Text segment –
Begin
C. Race Programs and other printed materiel, 1922-1938

Contains important material relative to the Schooner Races:

1. Programs for the races off Gloucester, 1922, 1926, 1927, 1930, 1938.

2. Programs for the races off Boston and Gloucester, 1922, and off Halifax, NS, 1931.

3. Conditions of Deed of Gift for Schooner Races established by the Halifax Herald in 1921.

4. Pamphlet for International Fishermen’s Race of 1938 with list of committees and members, history of the races, photographs of Capts. Ben Pine and Walters, and diagram of course and distances.


Folder 3

D. Crew list and Expenses of the Gertrude L. Thebaud

Included is a crew list of the Thebaud and a list of expenses to recondition the Thebaud for races in 1930, 1931, 1938.


Folder 4

E. Miscellaneous


Box 3

Series II Columbia/Avalon Fund

A. Correspondence to and from recipients 1927-1929 arranged alphabetically.

Folder 1 A-H

Folder 2 J-W

The Columbia/Avalon was established by the American Fishermen’s Race Committee to provide for the dependents of those who lost their lives in two tragic sea disasters. On July 29, 1927 the schooner Avalon was rammed by a trans-Atlantic liner and all hands but three were lost. On August 24, 1927 the schooner Columbia, in the midst of a raging hurricane, was lost off Sable Island and her entire crew perished. Capt. Ben Pine and his business associate Ray Adams, assumed major roles in raising money for, and managing, the fund. This series contains correspondence between members of the Columbia/Avalon Fund committee and dependents of the lost crews. It also includes correspondence from schools and other agencies regarding recipients and with the American Consular Service and Registrar General, Halifax, NS


Folder 3

B. Contributions, Disbursements, and Misc.

Correspondence with the American Consular Service in Halifax, NS, regarding the loss of the Columbia and the office of the Registrar General of NS. Also included are the names of contributors to the Fund; lists of dependents of crew; disbursements made; summary reports of visits made to the homes of dependents by Committee members; and other disparate items.


Series III Chicago Exposition

A. General Correspondence 1933-1937

Folder 4 March- July 1933

Folder 5 Aug. 1933- May, 1937 plus telegrams

This series consists of general correspondence from 1933-1937 and telegrams from June to October 1933. It is arranged chronologically and primarily relates to action by the Legislature authorizing the Thebaud to sail to Chicago as Massachusetts’ representative at the Century of Progress Exposition; preparations for the trip; arrangements to navigate the various canals and Great Lakes; activities at the Exposition; return trip and payments of expenses.
End
Task list –
1) In the entries, update everything from the line containing "This screenshot has width=1288, height=952." down to the end of the entries by replacing "Expand" with "Unfold" and changing nothing else. Leave the pictures out of your answer.
2) Go on with the collection guide for the schooner race and Thebaud papers, starting right after its final sentence.

Item coordinate data –
Begin
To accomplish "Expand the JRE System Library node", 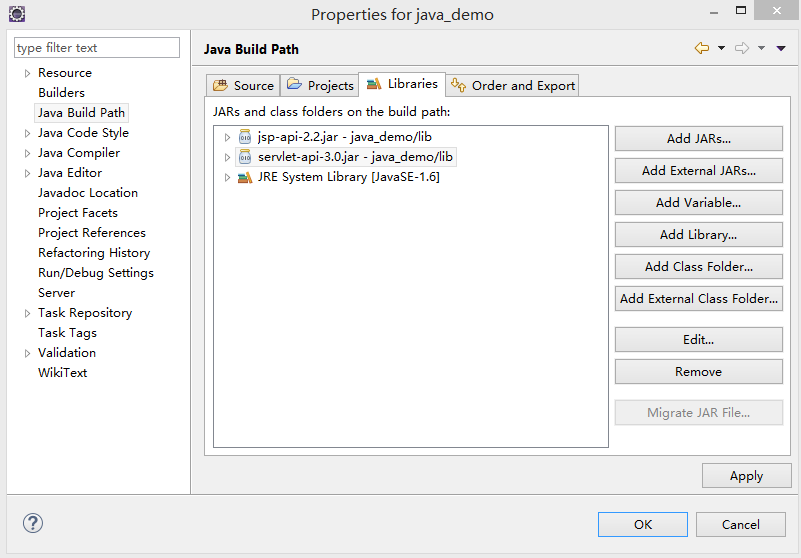I will coord(227,177).
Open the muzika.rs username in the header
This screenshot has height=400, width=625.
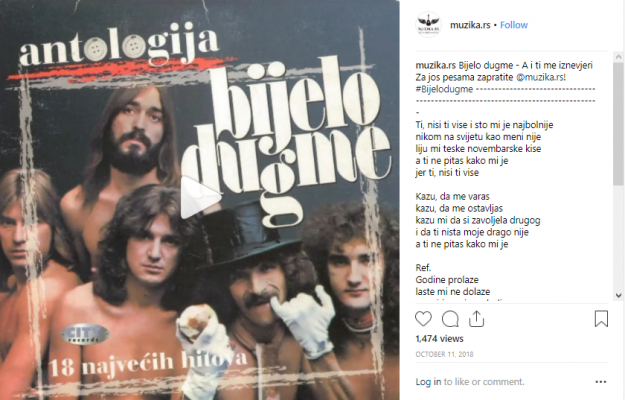[470, 25]
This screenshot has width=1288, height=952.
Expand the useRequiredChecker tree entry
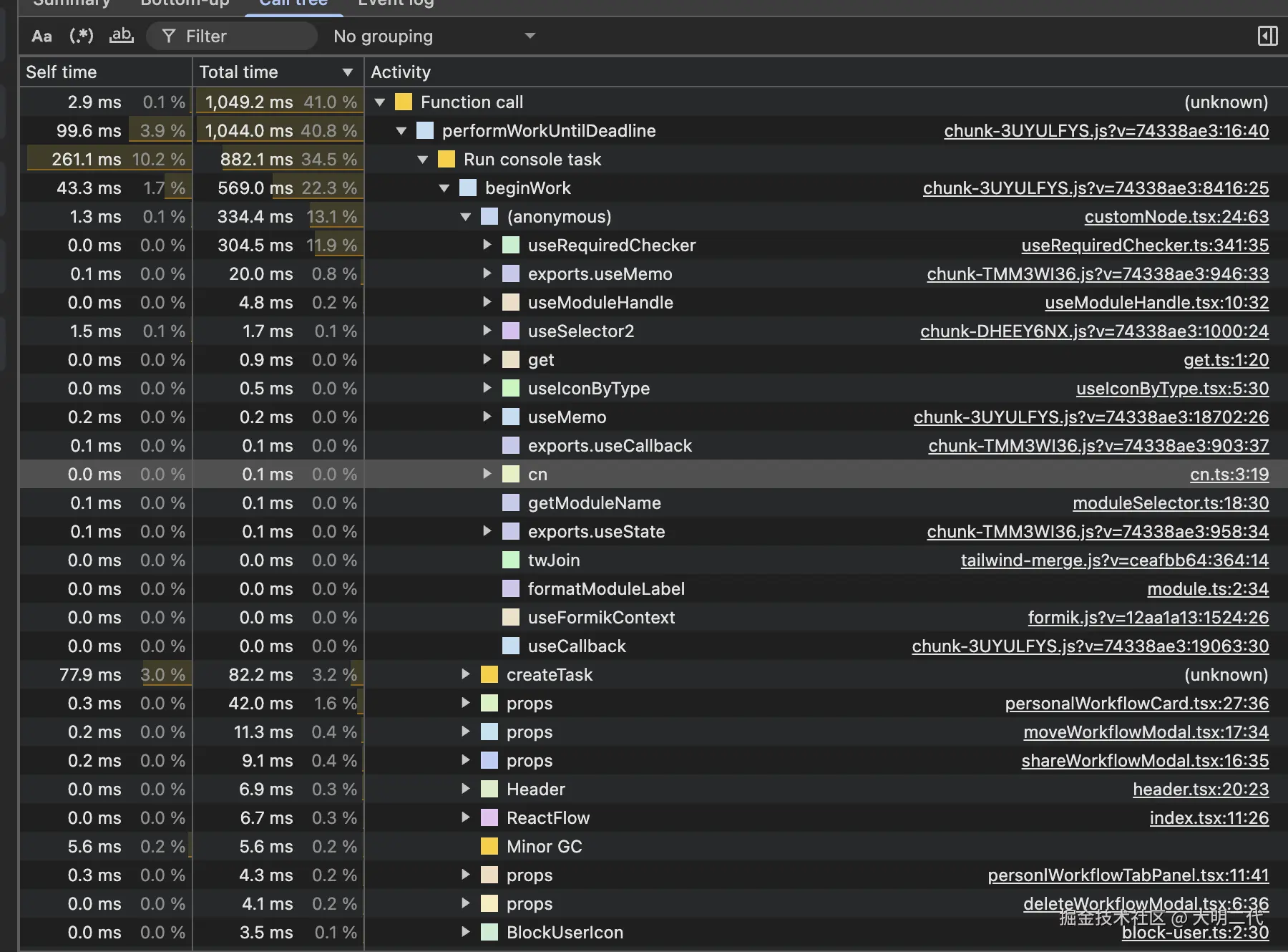click(x=487, y=245)
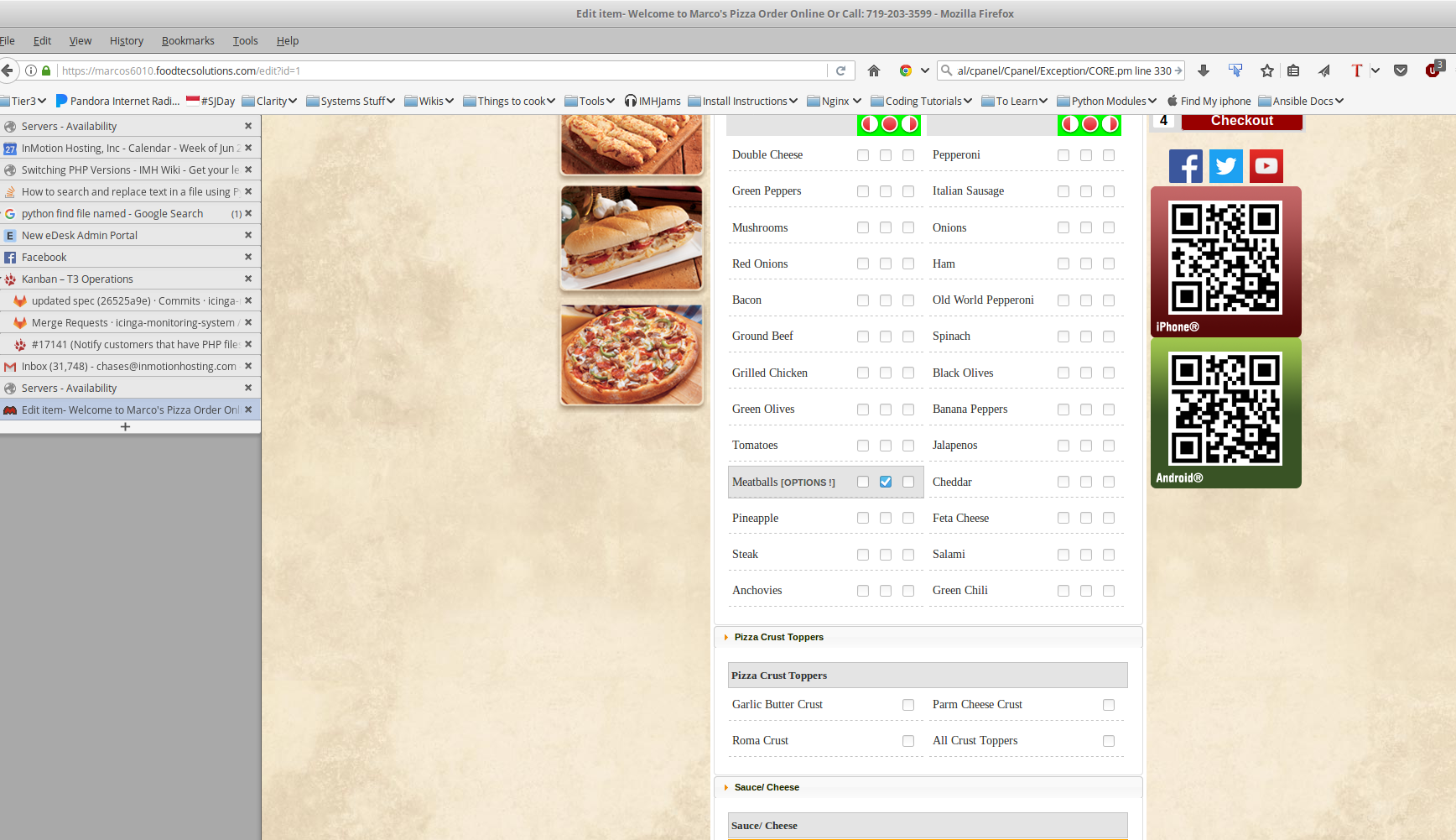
End
Final answers –
1)
This screenshot has width=1288, height=952.
Unfold the useRequiredChecker tree entry
click(x=487, y=245)

2)
Box 4

Folder 1

B. Resolution, Work Notes and Miscellaneous relating to the trip to the Chicago Exposition including:

1. Resolution of the Legislature authorizing the Thebaud to be the Massachusetts’ representative at the Exposition.

2. Crew and guest lists.

3. Newspaper articles including humorous accounts of bureaucratic red tape whereby the Thebaud was initially classified as a steamboat and Capt. Ben Pine was ruled not qualified to be the skipper.

Folder 2

C. Expenses and Employment Agreements

Includes employment agreements for the crew; work agreements for the Sea Scouts; list of bills and expenses.


Wrapped on shelf.

D. Log of the Thebaud July 27 to Oct. 17, 1933. 


Series IV Washington D.C. Trip

Folder 3

General Correspondence, List of Attendees , Souvenir of Akron

This series is composed of general correspondence from April 1933 to February 1934. It is arranged chronologically and relates to Capt. Ben Pine who sailed the Thebaud to Washington, DC in April 1933. On board with him was a delegation of business leaders and schooner captains. The purpose of the trip was to highlight the depressed condition of the New England fishing industry and to ask Congress for a higher tariff on imported fish. The Thebaud was met at the dock by President Roosevelt and the delegation was hosted at the White House. The series also contains a list of persons on board the Thebaud for the trip and, inexplicably, a souvenir of the Akron dated April 23, 1933.


Series V Personal Correspondence and Personal Ephemera

Folder 4

A. Correspondence, general 1930-1942

Arranged chronologically.

Folder 5 Personal Ephemera

Folder 6 Personal Ephemera

B. Personal Ephemera collected by Capt. Ben Pine

Some of the more significant items are:

1. Gloucester Fishermen’s Institute Annual Reports for 1938, 1939, 1940, 1942.

2. Shipping Articles of the vessel Raymonde.

3. 1852 Day Book and Cash Book of Burnham Hardy of 18 State St., Boston.

4. Copy of Outfits of Schooner Volunteer, Feb. 1, 1898.

5. Central Wharf & Vessel Co. Profit & Loss Statement, Dec. 31, 1933.

6. List of vessels built by Moses Adams and A.D. Story, 1872-1932.

7. Small scrapbook of clippings on mackerel landings and prices from 1902, 1905, 1906.

8. Organization Plan for Gloucester Fishery Exhibit in the International Fishery Exhibition, New York World’s Fair, 1939.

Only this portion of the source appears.